A decisão representa um primeiro passo importante na defesa dos interesses dos municípios produtores

Por Giovana Velasco

Foto: César Ferreira

O prefeito de Campos dos Goytacazes, Frederico Paes, afirmou nesta quinta-feira (7) que o município conquistou uma vitória importante com o voto da ministra Cármen Lúcia no julgamento do Supremo Tribunal Federal sobre as regras de redistribuição dos royalties do petróleo.

Segundo o prefeito, a decisão representa um primeiro passo importante na defesa dos interesses dos municípios produtores e reforça o entendimento sustentado pela Prefeitura desde o início do debate, de que a redistribuição dos royalties seria inconstitucional.

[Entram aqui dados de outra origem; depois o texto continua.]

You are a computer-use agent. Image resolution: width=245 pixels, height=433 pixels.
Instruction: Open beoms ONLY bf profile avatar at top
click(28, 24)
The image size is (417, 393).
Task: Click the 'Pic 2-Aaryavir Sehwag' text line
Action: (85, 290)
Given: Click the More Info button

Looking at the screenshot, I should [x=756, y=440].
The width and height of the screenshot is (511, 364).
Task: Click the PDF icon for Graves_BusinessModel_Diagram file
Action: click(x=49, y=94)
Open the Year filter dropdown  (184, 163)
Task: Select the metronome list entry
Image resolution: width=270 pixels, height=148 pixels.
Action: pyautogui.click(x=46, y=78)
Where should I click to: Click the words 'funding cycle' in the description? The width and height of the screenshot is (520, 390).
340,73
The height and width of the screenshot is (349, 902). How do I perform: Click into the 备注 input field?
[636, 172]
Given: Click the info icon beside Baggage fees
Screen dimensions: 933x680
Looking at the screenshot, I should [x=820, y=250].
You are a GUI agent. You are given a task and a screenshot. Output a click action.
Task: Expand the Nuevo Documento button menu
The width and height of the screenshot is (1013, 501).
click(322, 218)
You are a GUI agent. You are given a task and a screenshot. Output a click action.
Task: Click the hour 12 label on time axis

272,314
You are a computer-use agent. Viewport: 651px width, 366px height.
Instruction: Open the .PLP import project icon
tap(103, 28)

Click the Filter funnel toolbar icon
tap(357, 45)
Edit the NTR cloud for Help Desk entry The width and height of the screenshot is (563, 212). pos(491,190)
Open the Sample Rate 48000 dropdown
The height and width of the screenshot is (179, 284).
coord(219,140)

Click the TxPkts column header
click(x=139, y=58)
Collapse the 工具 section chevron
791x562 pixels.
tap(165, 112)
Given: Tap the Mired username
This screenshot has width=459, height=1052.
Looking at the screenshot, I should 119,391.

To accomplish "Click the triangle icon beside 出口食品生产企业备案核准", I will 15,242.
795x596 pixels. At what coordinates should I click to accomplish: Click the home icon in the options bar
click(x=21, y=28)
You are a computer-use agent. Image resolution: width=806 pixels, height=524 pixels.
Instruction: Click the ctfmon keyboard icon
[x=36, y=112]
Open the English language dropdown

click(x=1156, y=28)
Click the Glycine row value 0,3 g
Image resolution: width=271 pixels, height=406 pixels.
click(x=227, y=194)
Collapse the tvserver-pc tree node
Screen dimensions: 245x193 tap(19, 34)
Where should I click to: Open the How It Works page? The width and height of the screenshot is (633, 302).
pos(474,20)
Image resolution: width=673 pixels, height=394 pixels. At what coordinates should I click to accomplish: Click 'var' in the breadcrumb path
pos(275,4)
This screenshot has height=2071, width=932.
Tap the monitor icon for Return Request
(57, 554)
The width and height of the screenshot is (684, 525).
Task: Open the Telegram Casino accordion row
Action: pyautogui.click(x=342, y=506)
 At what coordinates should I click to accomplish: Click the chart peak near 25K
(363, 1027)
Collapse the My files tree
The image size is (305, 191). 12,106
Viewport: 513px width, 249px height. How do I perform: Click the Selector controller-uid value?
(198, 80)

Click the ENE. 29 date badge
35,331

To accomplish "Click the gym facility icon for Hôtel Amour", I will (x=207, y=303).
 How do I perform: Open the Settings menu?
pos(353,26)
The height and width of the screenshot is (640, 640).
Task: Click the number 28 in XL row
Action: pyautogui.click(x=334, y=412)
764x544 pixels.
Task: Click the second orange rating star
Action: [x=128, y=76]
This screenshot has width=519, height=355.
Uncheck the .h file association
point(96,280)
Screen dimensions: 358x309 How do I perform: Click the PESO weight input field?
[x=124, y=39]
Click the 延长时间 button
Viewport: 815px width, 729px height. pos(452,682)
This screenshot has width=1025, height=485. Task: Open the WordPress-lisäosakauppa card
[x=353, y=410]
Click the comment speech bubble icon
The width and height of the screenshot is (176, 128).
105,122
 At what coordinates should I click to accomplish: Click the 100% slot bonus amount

A manifestação ocorreu após a ministra votar contra a mudança na divisão dos recursos, sob o entendimento de que qualquer alteração nos critérios de repasse deveria ocorrer por meio de emenda constitucional, e não por lei ordinária aprovada pelo Congresso Nacional.

Frederico destacou que o posicionamento da relatora confirma o que vinha sendo defendido pelo município, inclusive nas reuniões realizadas com o governador do estado.

Apesar da sinalização favorável, o prefeito ponderou que o julgamento ainda não foi concluído e que a disputa jurídica continua.

Isso porque a análise do caso foi suspensa após pedido de vista do ministro Flávio Dino, que solicitou mais tempo para examinar o processo.

De acordo com Frederico, embora a decisão represente um avanço, ainda há uma batalha judicial pela frente para garantir a manutenção definitiva dos repasses.

O prefeito ressaltou ainda que a preservação dos royalties é fundamental para a continuidade de investimentos em áreas essenciais do município, como assistência social, saúde, educação e obras de infraestrutura.

O pedido de vista apresentado por Flávio Dino suspende temporariamente o julgamento. O ministro tem prazo de até 90 dias para devolver o processo ao plenário. Caso isso não aconteça dentro desse período, o caso fica automaticamente liberado para inclusão em pauta pelo presidente da Corte, Edson Fachin.

A discussão no STF trata da constitucionalidade da lei que ampliou os repasses para estados não produtores, tema acompanhado de perto por municípios do Norte Fluminense, diretamente impactados pela arrecadação dos royalties do petróleo.